**Task prompt**
Reproduce each of the following entries line for line, with no changes.

**Dataset excerpts**

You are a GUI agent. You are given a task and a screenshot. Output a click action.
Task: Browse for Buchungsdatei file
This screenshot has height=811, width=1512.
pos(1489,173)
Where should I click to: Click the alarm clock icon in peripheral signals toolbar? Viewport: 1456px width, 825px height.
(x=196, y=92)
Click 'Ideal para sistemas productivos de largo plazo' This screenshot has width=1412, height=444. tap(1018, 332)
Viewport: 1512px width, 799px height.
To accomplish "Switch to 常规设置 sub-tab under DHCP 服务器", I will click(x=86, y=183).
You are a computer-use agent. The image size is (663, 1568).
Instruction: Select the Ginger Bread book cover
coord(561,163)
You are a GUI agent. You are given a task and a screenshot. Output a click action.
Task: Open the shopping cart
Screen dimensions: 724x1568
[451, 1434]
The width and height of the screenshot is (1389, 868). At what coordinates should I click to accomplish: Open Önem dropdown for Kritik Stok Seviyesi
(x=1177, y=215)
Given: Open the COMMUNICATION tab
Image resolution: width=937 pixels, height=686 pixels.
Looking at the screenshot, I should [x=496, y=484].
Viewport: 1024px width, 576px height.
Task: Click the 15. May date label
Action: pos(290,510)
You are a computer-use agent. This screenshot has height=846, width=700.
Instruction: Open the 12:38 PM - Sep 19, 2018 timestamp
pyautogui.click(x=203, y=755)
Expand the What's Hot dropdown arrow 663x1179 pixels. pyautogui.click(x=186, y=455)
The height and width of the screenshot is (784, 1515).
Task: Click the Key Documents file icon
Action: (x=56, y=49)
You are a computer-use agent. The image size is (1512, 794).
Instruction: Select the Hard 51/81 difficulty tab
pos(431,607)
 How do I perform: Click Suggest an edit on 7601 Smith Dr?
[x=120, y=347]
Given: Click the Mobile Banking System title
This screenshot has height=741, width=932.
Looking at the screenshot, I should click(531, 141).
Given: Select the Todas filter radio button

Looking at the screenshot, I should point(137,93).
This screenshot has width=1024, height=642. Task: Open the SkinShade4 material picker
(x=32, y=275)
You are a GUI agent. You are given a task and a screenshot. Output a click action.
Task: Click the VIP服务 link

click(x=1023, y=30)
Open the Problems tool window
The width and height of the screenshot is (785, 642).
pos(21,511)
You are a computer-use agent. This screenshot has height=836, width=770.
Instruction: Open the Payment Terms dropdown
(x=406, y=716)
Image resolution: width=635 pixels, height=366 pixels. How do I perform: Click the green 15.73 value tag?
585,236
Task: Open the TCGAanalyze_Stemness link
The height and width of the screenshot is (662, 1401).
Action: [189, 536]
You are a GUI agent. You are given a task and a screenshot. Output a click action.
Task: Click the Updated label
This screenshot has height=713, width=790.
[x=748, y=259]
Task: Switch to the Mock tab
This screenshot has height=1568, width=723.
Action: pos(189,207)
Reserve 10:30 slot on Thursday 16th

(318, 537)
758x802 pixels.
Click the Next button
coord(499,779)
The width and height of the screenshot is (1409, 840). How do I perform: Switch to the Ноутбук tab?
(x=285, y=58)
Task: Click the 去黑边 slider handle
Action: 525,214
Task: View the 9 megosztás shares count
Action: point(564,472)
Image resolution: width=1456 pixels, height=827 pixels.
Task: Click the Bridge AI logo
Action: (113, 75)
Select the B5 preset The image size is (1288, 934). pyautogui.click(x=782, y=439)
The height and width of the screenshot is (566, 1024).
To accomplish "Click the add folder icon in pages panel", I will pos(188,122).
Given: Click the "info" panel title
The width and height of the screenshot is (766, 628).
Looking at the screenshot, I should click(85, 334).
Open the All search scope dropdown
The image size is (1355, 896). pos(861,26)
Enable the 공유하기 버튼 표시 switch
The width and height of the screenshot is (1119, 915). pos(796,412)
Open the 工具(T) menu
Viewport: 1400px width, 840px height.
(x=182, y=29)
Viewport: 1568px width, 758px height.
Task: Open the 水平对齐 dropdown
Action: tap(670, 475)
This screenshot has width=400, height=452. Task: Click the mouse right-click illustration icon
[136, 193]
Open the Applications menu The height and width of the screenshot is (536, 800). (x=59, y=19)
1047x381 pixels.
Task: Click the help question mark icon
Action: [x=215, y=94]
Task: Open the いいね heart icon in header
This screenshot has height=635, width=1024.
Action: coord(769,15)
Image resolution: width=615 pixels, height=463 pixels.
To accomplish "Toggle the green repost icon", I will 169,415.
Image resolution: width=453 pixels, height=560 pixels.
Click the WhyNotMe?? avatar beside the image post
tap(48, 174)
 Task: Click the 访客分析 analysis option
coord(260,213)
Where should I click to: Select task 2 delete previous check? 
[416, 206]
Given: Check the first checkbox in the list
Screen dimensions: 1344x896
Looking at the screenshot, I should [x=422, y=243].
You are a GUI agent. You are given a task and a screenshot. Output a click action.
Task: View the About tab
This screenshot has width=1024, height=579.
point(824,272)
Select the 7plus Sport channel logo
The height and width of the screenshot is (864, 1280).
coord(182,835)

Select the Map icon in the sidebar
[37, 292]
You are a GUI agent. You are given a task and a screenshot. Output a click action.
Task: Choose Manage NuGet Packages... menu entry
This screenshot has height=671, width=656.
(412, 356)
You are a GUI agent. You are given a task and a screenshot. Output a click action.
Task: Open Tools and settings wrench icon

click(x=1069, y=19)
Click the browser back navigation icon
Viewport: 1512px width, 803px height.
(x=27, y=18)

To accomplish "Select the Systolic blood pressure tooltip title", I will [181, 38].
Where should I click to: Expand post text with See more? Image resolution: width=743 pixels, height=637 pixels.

**Result**
You are a GUI agent. You are given a task and a screenshot. Output a click action.
Task: Browse for Buchungsdatei file
This screenshot has height=811, width=1512.
pos(1489,173)
Where should I click to: Click the alarm clock icon in peripheral signals toolbar? Viewport: 1456px width, 825px height.
(x=196, y=92)
Click 'Ideal para sistemas productivos de largo plazo' This screenshot has width=1412, height=444. tap(1018, 332)
Viewport: 1512px width, 799px height.
To accomplish "Switch to 常规设置 sub-tab under DHCP 服务器", I will click(x=86, y=183).
You are a computer-use agent. The image size is (663, 1568).
Instruction: Select the Ginger Bread book cover
coord(561,163)
You are a GUI agent. You are given a task and a screenshot. Output a click action.
Task: Open the shopping cart
Screen dimensions: 724x1568
[451, 1434]
The width and height of the screenshot is (1389, 868). At what coordinates should I click to accomplish: Open Önem dropdown for Kritik Stok Seviyesi
(x=1177, y=215)
Given: Open the COMMUNICATION tab
Image resolution: width=937 pixels, height=686 pixels.
Looking at the screenshot, I should [x=496, y=484].
Viewport: 1024px width, 576px height.
Task: Click the 15. May date label
Action: pos(290,510)
You are a computer-use agent. This screenshot has height=846, width=700.
Instruction: Open the 12:38 PM - Sep 19, 2018 timestamp
pyautogui.click(x=203, y=755)
Expand the What's Hot dropdown arrow 663x1179 pixels. pyautogui.click(x=186, y=455)
The height and width of the screenshot is (784, 1515).
Task: Click the Key Documents file icon
Action: (x=56, y=49)
You are a computer-use agent. The image size is (1512, 794).
Instruction: Select the Hard 51/81 difficulty tab
pos(431,607)
 How do I perform: Click Suggest an edit on 7601 Smith Dr?
[x=120, y=347]
Given: Click the Mobile Banking System title
This screenshot has height=741, width=932.
Looking at the screenshot, I should click(531, 141).
Given: Select the Todas filter radio button

Looking at the screenshot, I should point(137,93).
This screenshot has width=1024, height=642. Task: Open the SkinShade4 material picker
(x=32, y=275)
You are a GUI agent. You are given a task and a screenshot. Output a click action.
Task: Click the VIP服务 link

click(x=1023, y=30)
Open the Problems tool window
The width and height of the screenshot is (785, 642).
pos(21,511)
You are a computer-use agent. This screenshot has height=836, width=770.
Instruction: Open the Payment Terms dropdown
(x=406, y=716)
Image resolution: width=635 pixels, height=366 pixels. How do I perform: Click the green 15.73 value tag?
585,236
Task: Open the TCGAanalyze_Stemness link
The height and width of the screenshot is (662, 1401).
Action: [189, 536]
You are a GUI agent. You are given a task and a screenshot. Output a click action.
Task: Click the Updated label
This screenshot has height=713, width=790.
[x=748, y=259]
Task: Switch to the Mock tab
This screenshot has height=1568, width=723.
Action: pos(189,207)
Reserve 10:30 slot on Thursday 16th

(318, 537)
758x802 pixels.
Click the Next button
coord(499,779)
The width and height of the screenshot is (1409, 840). How do I perform: Switch to the Ноутбук tab?
(x=285, y=58)
Task: Click the 去黑边 slider handle
Action: 525,214
Task: View the 9 megosztás shares count
Action: point(564,472)
Image resolution: width=1456 pixels, height=827 pixels.
Task: Click the Bridge AI logo
Action: (113, 75)
Select the B5 preset The image size is (1288, 934). pyautogui.click(x=782, y=439)
The height and width of the screenshot is (566, 1024).
To accomplish "Click the add folder icon in pages panel", I will pos(188,122).
Given: Click the "info" panel title
The width and height of the screenshot is (766, 628).
Looking at the screenshot, I should click(85, 334).
Open the All search scope dropdown
The image size is (1355, 896). pos(861,26)
Enable the 공유하기 버튼 표시 switch
The width and height of the screenshot is (1119, 915). pos(796,412)
Open the 工具(T) menu
Viewport: 1400px width, 840px height.
(x=182, y=29)
Viewport: 1568px width, 758px height.
Task: Open the 水平对齐 dropdown
Action: tap(670, 475)
This screenshot has width=400, height=452. Task: Click the mouse right-click illustration icon
[136, 193]
Open the Applications menu The height and width of the screenshot is (536, 800). (x=59, y=19)
1047x381 pixels.
Task: Click the help question mark icon
Action: [x=215, y=94]
Task: Open the いいね heart icon in header
This screenshot has height=635, width=1024.
Action: coord(769,15)
Image resolution: width=615 pixels, height=463 pixels.
To accomplish "Toggle the green repost icon", I will 169,415.
Image resolution: width=453 pixels, height=560 pixels.
Click the WhyNotMe?? avatar beside the image post
tap(48, 174)
 Task: Click the 访客分析 analysis option
coord(260,213)
Where should I click to: Select task 2 delete previous check? 
[416, 206]
Given: Check the first checkbox in the list
Screen dimensions: 1344x896
Looking at the screenshot, I should [x=422, y=243].
You are a GUI agent. You are given a task and a screenshot. Output a click action.
Task: View the About tab
This screenshot has width=1024, height=579.
point(824,272)
Select the 7plus Sport channel logo
The height and width of the screenshot is (864, 1280).
coord(182,835)

Select the Map icon in the sidebar
[37, 292]
You are a GUI agent. You are given a task and a screenshot. Output a click action.
Task: Choose Manage NuGet Packages... menu entry
This screenshot has height=671, width=656.
(412, 356)
You are a GUI agent. You are given a task and a screenshot. Output a click action.
Task: Open Tools and settings wrench icon

click(x=1069, y=19)
Click the browser back navigation icon
Viewport: 1512px width, 803px height.
(x=27, y=18)

To accomplish "Select the Systolic blood pressure tooltip title", I will [181, 38].
Where should I click to: Expand post text with See more? Image resolution: width=743 pixels, height=637 pixels.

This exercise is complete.